If your plan for making AI go well requires figuring out once-and-for-all the correct ontology and meta-ethics in the next year, that plan is approximately hopeless, and you should switch to lobbying, which is merely very unlikely to work, rather than predictably guaranteed not to.
To be fair, for other alignment plans that don't include the "solve ontology and ethics" step, it's not because they've figured out how to avoid needing to solve those problems. It's just because they're pretending those problems don't exist. Which is even more hopeless.
I don’t think that’s true at all. The point is not to solve ontology and ethics, but to design an AGI that is safe even though your understanding of ontology and (your own) ethics is and likely always will be wrong / shifting. Many agendas attempt to do this.

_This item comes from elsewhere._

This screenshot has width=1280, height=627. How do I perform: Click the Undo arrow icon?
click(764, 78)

Could you point me at an agenda you think is a good example? i.e. it lays out an agenda that, if solved, would make AI safe even with minimal understanding of ontology and ethics. Specifically an agenda that isn't super heavy on corrigibility because I see how corrigibility can avoid having to solve ethics, but my impression is that most agendas aren't aiming at strong corrigibility.
If you think that corrigibility is an answer to your question, why rule it out? My favorite approaches have that flavor, such as the work of Michael Cohen on “unambitious” versions of AIXI.

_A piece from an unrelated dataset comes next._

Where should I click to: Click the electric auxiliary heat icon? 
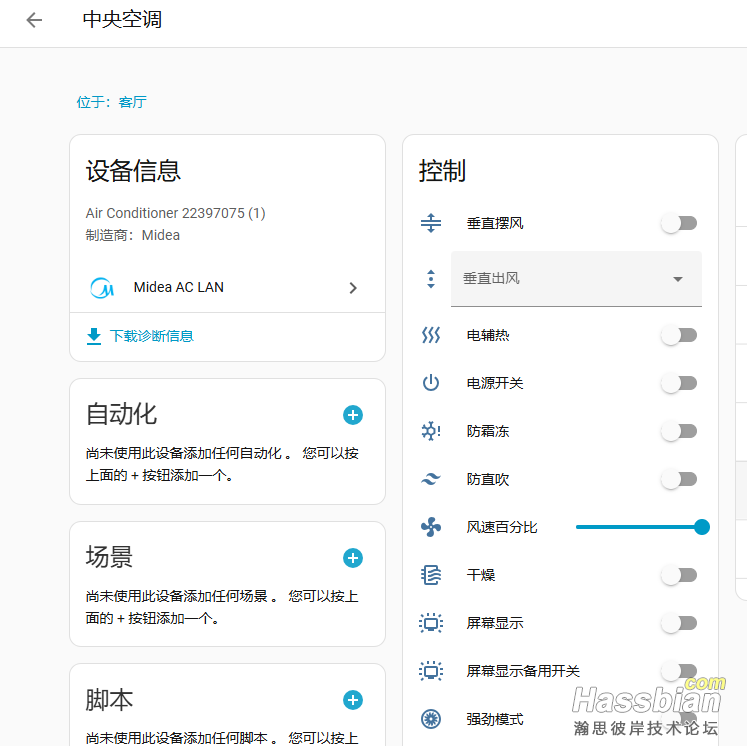pos(431,335)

The natural abstractions agenda is another example, which directly grapples with ontological crisis.
Disagree, I think "figuring out once-and-for-all the correct ontology and meta-ethics in the next year" is a much better plan than lobbying, because after a year you'll probably have made interesting conceptual progress, which you can then build on later.

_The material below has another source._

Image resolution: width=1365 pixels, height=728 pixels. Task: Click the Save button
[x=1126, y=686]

I agree it's a terrible plan conditional on nothing you doing after the next year mattering, but it seems to me like Mitchell is making two mistakes that kinda cancel out, and you're telling him to get rid of one mistake in a way which makes the overall plan worse.
I see you assuming that doing lobbying for a year gives you nothing that you can build on. I don't agree. If you do lobbying for a year you will at least get better at lobbying.
Let me belatedly express thanks for the support.
About this:
I agree it's a terrible plan conditional on nothing you doing after the next year mattering
I take this to mean that, if frontier AI (e.g. perhaps scaffolded Mythos) really was going to take over the world later this year, it would be better to work on a global pause on frontier AI, than to try to solve CEV-level alignment.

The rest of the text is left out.